### Try it:
Starting at the line that contains "You are a computer-use agent. Screen", quote every line through the end of the entries, word for word, skipping the pictures.

[Pixel coordinate grounding data]
▶
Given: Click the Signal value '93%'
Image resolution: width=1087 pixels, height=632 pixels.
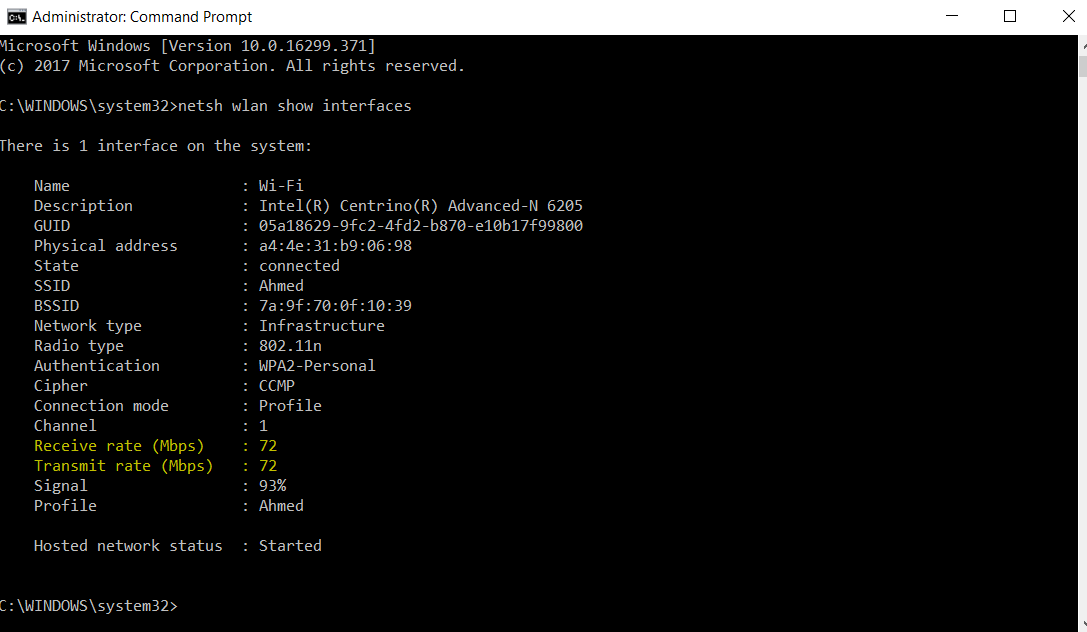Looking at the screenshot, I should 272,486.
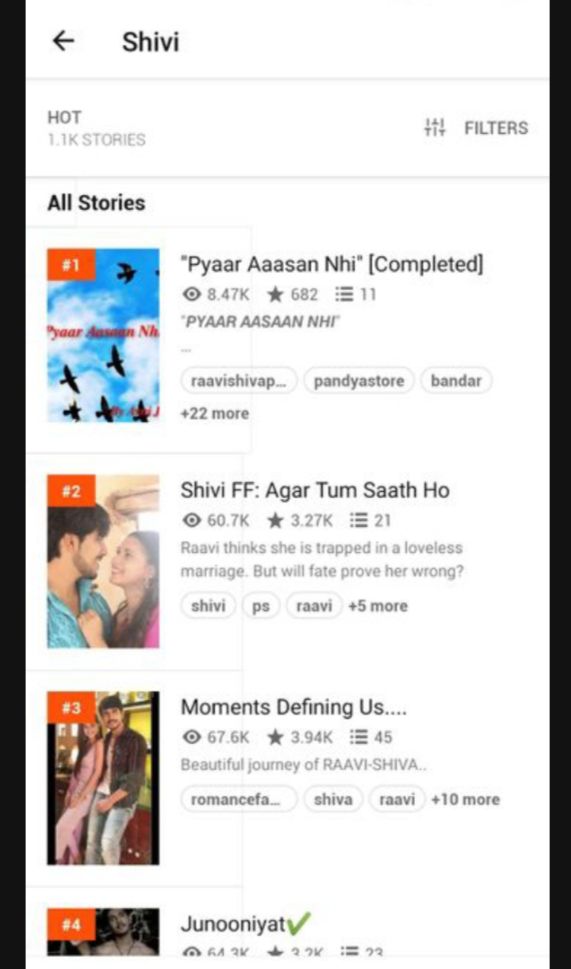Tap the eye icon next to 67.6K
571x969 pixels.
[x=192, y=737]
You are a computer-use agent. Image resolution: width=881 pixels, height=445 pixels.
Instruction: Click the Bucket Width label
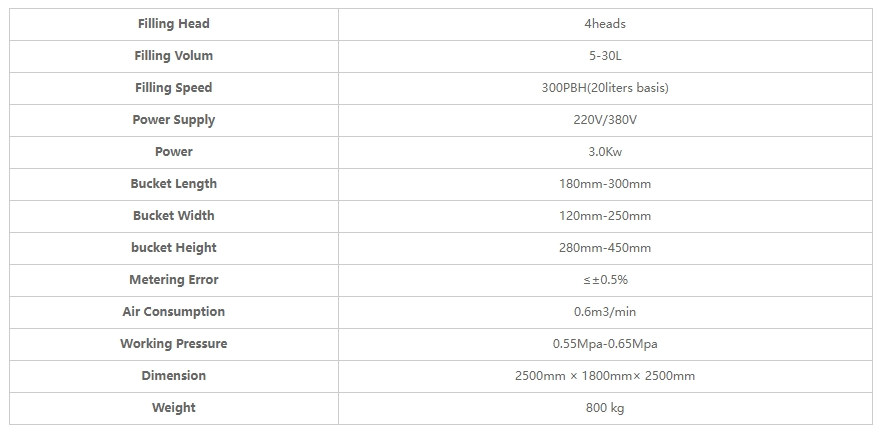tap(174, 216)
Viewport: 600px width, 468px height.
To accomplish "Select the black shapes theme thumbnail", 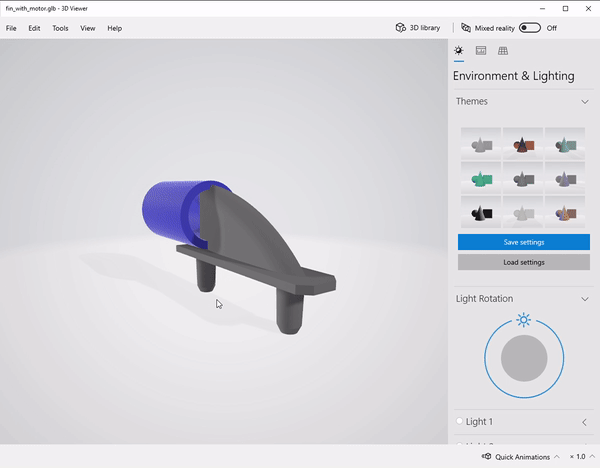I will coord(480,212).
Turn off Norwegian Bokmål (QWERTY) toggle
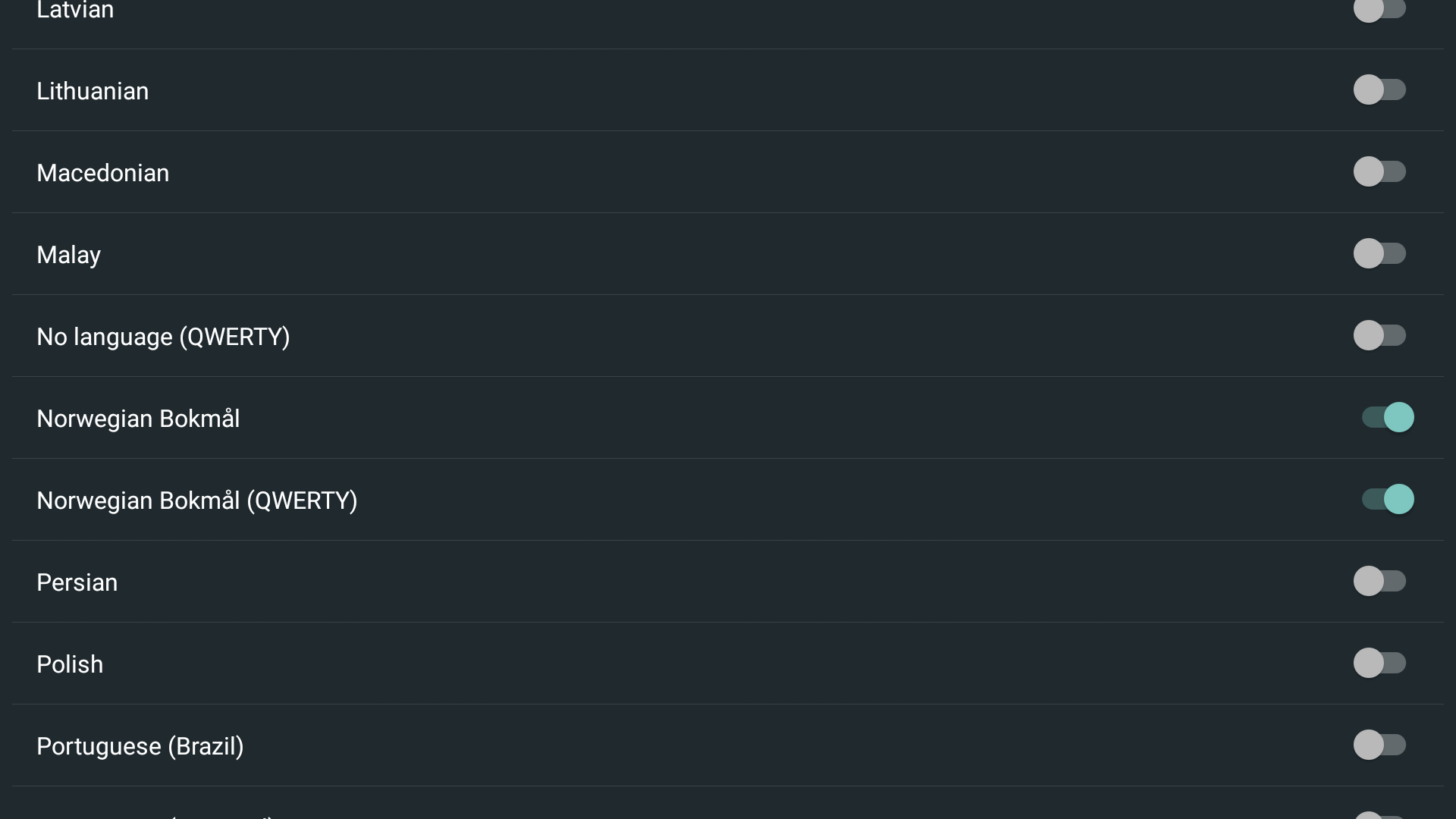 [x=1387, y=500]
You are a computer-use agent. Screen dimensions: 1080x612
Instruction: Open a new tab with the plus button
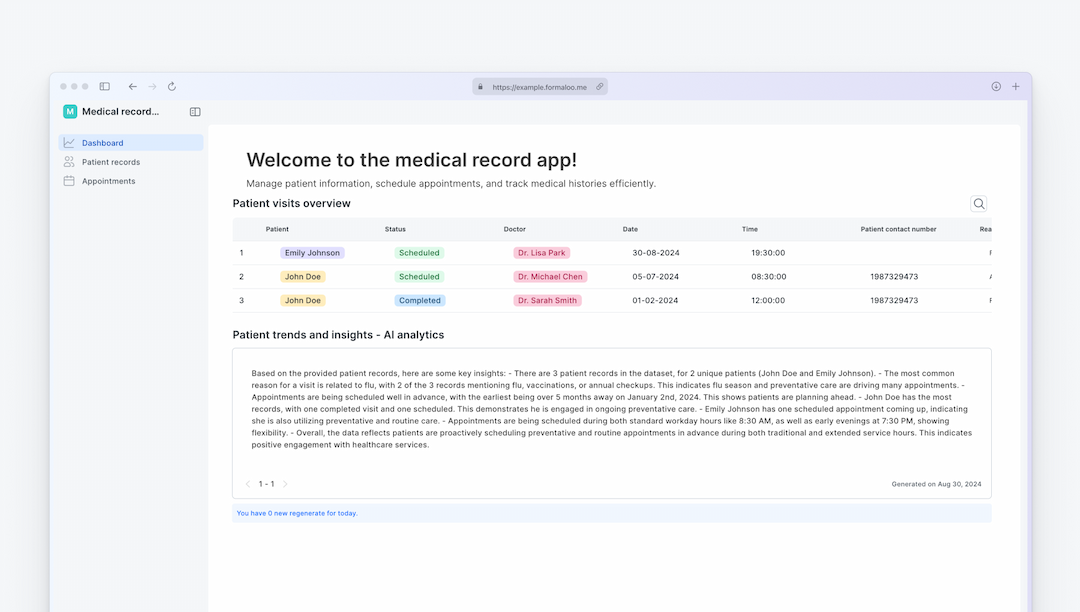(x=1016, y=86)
◀
### Reply to the exercise:
You are a computer-use agent. Screen dimensions: 1080x612
Instruction: Open a new tab with the plus button
(x=1016, y=86)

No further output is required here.